Vorteil in Nordheim: Die Berge der Rhön direkt vor der Haustür
Stattdessen steht nun erst einmal wieder das Training im Vordergrund. „Ich bin froh, dass ich momentan wieder in Nordheim bin. Hier habe ich mit den Bergen der Rhön sehr gute Trainingsbedingungen. Dort fahre ich am liebsten und am Berg habe ich auch eindeutig meine Stärken“, sagt Betz. Momentan trainiert sie zwei bis vier Stunden am Tag auf dem Rad. „Das entspricht in etwa dem, wie ich auch außerhalb der Saison trainiere.“ Was ihr allerdings fehlt, sind die Trainingseinheiten mit ihren Teamkolleginnen. „Es macht schon deutlich mehr Spaß, zusammen im Team Intervalle zu fahren.“ Über eine WhatsApp-Gruppe reißt aber zumindest der Kontakt zu den Teamkameradinnen nicht ab.
Statt wie ursprünglich geplant an vielen Rennen teilzunehmen und dort wichtige Erfahrungen zu sammeln, bleibt der jungen Nordheimerin nun mehr Zeit für ihr Masterstudium. Der Semesterstart wurde jedoch aufgrund der aktuellen Entwicklungen vorerst auf Ende April verschoben. „Ich hoffe, dass ich in diesem Jahr etwas mehr für die Uni machen kann. Dann hätte ich im folgenden Jahr mehr Zeit für den Radsport“, sagt Betz.
Betz fürchtet Auswirkungen auf das Radsportsystem
Den Traum vom Profiradsport hat sie nämlich noch lange nicht aufgegeben. Und das, obwohl sie der Meinung ist, dass die Corona-Krise auch deutliche Auswirkungen auf das Radsportsystem haben wird. „Die Teams werden von Firmen gesponsert und auch die haben momentan einen schweren Stand. Ich gehe deshalb davon aus, dass sich einige Teams komplett auflösen werden.
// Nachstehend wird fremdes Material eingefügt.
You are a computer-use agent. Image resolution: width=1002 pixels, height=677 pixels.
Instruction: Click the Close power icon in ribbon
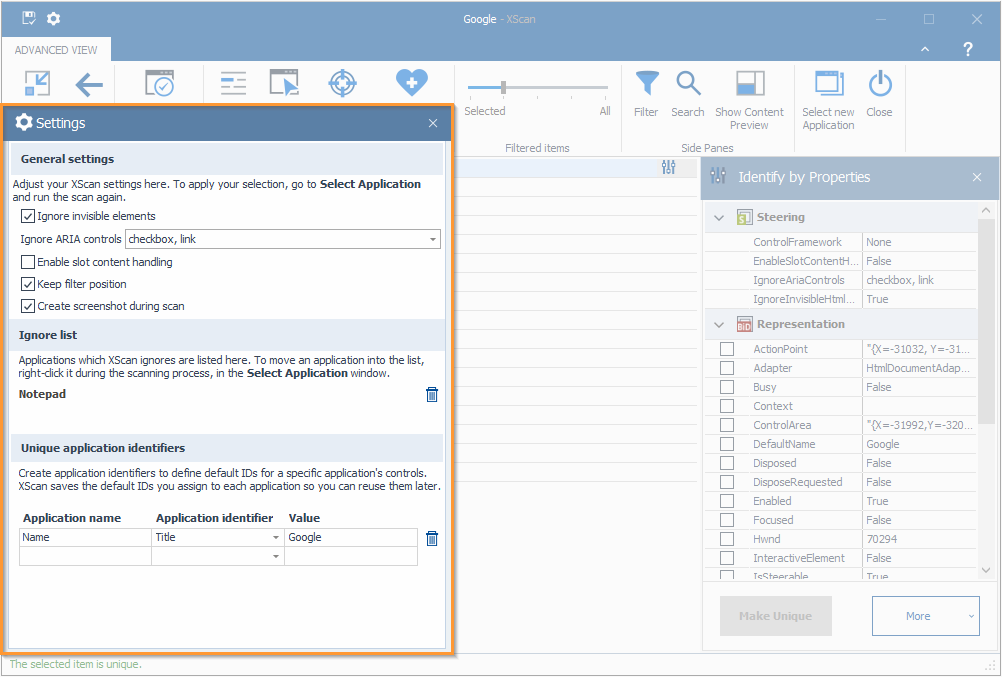879,85
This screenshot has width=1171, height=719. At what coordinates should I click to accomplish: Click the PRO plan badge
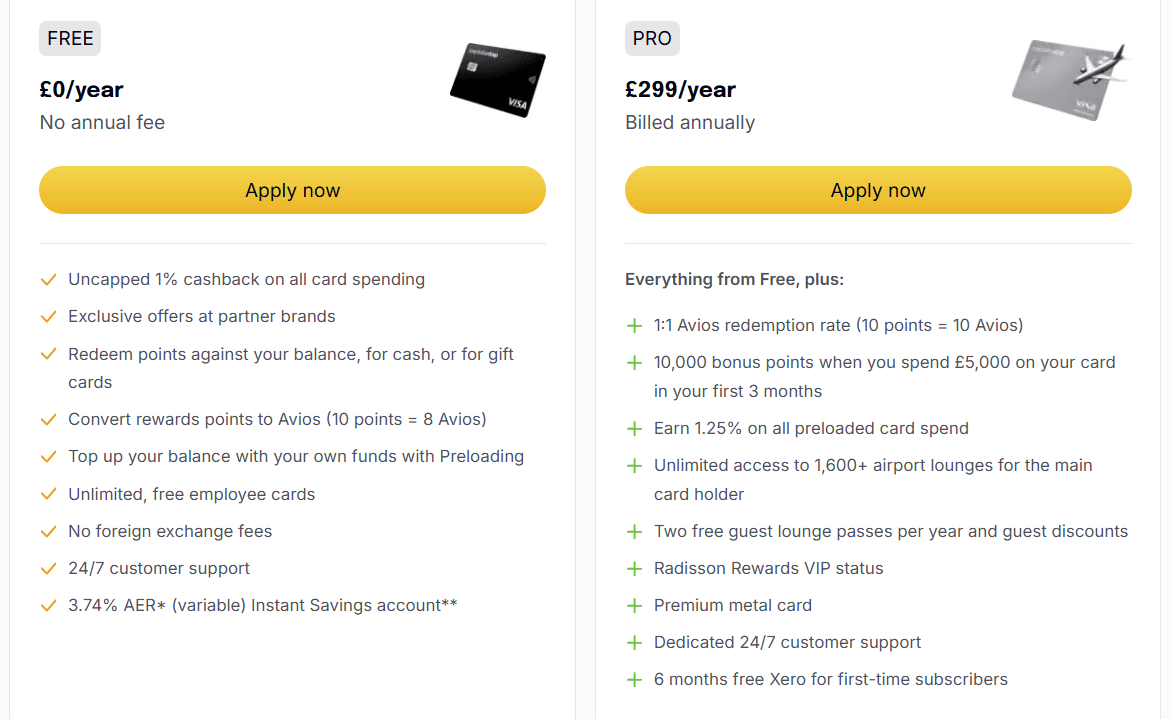pos(652,38)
Dadurch dürfte es in Zukunft noch schwieriger werden, einen Platz in einem Profiteam zu finden“, fürchtet Betz. Für die 24-Jährige jedoch ein Anreiz, noch härter zu trainieren. Beste Trainingsbedingungen hat sich mit den Bergen der Rhön ja momentan direkt vor ihrer Haustür.